Lösung für Atomkugeln in Sicht: Jülicher Atommüll in die USA?
Für die Lagerung des Atommülls im ehemaligen Forschungsreaktor Jülich bahnt sich eine überraschende Lösung an. Am Freitag (06.07.2012) teilte das Forschungszentrum Jülich mit, dass die USA offenbar die in den 60er Jahren gelieferten Brennelemente zurücknehmen wollen. Darüber verhandelt derzeit das Forschungszentrum Jülich mit dem US-Energieministerium.
Hintergrund ist ein lang andauernder Streit, was mit dem Brennmaterial aus dem ehemaligen Forschungsreaktor geschehen soll. Die Genehmigung, den Abfall in Jülich zu lagern, läuft aus. Mittlerweile wurde allerdings eine Verlängerung bis 2016 beantragt. Gegen einen geplanten Transport ins Zwischenlager Ahaus, der mit vielen Fahrten durch bewohnte Gebiete verbunden wäre, gibt es heftigen Widerstand.
Lösung des Konflikts zwischen Bund und Land möglich
Bislang sind sich Land und Bund - beide sind Gesellschafter des Forschungszentrums - nicht einig geworden: Der Bund als Mehrheitsgesellschafter hatte ursprünglich den Abtransport nach Ahaus unterstützt. Das für die Sicherheit zuständige Land wollte die Kugeln lieber in Jülich lassen. Beide unterstützten ab jetzt die Lieferung in die USA, teilte das Zentrum mit.

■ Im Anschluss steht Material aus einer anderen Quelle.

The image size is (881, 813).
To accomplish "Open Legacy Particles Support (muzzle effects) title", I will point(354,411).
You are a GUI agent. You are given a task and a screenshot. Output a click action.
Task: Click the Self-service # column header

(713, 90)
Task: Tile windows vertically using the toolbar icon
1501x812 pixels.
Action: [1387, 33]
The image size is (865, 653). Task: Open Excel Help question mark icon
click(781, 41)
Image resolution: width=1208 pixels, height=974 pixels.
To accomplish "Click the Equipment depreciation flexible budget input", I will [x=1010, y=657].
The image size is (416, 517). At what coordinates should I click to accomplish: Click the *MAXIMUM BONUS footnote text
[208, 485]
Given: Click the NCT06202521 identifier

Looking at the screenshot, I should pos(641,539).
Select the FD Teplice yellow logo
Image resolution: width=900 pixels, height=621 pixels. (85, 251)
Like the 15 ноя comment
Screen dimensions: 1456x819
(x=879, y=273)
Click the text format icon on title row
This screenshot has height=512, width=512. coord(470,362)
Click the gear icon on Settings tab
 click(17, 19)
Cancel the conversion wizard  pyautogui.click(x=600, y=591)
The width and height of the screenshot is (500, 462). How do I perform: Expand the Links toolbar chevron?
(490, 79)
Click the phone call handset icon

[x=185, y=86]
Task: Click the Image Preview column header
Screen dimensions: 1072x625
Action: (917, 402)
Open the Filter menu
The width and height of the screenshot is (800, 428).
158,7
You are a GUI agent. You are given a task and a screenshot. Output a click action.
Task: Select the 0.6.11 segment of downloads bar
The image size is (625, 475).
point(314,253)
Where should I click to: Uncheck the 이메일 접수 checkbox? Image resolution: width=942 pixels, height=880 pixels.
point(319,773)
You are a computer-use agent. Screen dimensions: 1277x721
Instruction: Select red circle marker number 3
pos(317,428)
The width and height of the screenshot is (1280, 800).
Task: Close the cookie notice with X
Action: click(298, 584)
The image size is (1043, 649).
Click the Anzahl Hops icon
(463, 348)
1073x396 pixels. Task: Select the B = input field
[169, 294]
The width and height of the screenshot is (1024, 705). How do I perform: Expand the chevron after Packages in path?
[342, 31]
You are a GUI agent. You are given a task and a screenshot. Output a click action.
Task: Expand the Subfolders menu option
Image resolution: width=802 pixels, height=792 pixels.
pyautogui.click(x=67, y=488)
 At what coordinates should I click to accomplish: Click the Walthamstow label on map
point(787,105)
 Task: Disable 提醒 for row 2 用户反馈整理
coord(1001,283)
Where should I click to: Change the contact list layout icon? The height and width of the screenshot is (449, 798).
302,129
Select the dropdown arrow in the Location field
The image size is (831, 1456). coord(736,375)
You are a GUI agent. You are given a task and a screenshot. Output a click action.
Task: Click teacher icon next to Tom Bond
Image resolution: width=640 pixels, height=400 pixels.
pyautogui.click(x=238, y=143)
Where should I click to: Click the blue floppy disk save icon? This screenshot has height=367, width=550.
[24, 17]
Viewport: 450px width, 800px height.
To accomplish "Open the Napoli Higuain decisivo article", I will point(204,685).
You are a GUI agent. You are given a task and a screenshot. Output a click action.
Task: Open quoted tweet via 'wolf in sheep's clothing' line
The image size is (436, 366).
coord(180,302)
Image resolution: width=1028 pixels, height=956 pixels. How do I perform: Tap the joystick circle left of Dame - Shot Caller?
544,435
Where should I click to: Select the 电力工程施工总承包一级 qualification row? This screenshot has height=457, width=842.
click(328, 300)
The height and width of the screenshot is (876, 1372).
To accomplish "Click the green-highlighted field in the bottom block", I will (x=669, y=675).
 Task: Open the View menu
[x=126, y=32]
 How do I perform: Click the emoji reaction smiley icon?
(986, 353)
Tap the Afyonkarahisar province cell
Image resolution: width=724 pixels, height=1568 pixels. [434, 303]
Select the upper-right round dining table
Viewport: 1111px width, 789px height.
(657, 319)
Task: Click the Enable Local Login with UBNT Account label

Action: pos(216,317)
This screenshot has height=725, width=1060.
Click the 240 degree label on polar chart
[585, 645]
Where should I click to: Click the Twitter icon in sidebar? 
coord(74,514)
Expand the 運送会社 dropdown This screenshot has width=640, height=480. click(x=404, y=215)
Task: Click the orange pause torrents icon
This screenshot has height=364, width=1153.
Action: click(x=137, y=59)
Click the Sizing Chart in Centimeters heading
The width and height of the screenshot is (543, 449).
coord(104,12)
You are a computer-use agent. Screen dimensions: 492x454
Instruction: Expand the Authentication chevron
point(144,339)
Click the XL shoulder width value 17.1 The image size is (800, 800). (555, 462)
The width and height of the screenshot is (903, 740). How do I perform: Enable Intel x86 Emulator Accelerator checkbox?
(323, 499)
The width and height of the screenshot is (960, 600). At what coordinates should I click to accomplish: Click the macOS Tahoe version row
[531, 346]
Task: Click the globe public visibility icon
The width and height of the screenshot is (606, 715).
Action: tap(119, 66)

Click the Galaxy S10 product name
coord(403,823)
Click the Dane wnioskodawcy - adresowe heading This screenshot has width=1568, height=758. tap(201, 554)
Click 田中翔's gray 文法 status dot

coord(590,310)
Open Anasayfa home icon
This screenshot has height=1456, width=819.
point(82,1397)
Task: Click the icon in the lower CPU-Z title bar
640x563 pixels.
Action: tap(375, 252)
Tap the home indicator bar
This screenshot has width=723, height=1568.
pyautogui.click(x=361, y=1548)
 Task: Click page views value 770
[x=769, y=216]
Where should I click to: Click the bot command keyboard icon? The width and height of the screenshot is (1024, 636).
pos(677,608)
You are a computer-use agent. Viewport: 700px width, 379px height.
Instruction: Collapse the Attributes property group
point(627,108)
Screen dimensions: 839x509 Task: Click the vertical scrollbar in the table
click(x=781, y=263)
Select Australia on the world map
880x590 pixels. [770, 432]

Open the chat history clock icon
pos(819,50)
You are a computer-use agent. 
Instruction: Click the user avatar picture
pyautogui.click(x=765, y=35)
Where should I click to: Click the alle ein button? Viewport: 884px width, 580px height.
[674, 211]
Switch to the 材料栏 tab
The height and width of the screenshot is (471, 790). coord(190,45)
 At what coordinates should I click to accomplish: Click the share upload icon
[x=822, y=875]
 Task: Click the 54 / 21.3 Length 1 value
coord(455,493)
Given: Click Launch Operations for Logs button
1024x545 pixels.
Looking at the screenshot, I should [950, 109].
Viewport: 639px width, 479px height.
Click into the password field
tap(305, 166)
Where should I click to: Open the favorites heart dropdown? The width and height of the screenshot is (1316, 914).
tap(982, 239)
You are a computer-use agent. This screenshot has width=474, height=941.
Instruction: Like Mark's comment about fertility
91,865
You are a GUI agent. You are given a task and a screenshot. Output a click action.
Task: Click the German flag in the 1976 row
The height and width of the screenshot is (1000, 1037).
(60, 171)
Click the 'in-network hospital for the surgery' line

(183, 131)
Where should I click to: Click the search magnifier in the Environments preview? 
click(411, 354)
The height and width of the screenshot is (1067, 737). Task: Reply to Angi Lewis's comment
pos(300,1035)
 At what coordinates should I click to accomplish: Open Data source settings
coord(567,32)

290.000 Kugeln in Castor-Behältern
Das Interesse der USA an den Kugeln liegt im Bereich der Sicherheitspolitik. Ein Weiterverkauf des atomaren Materials soll so verhindert werden. Insgesamt wurden in Jülich zwischen 1967 und 1988 rund 290.000 Kugeln verwendet. Sie werden seit Jahren in Castor-Behältern auf dem Gelände des Forschungszentrums gelagert. Der Versuchsreaktor wird seit 1988 zurückgebaut.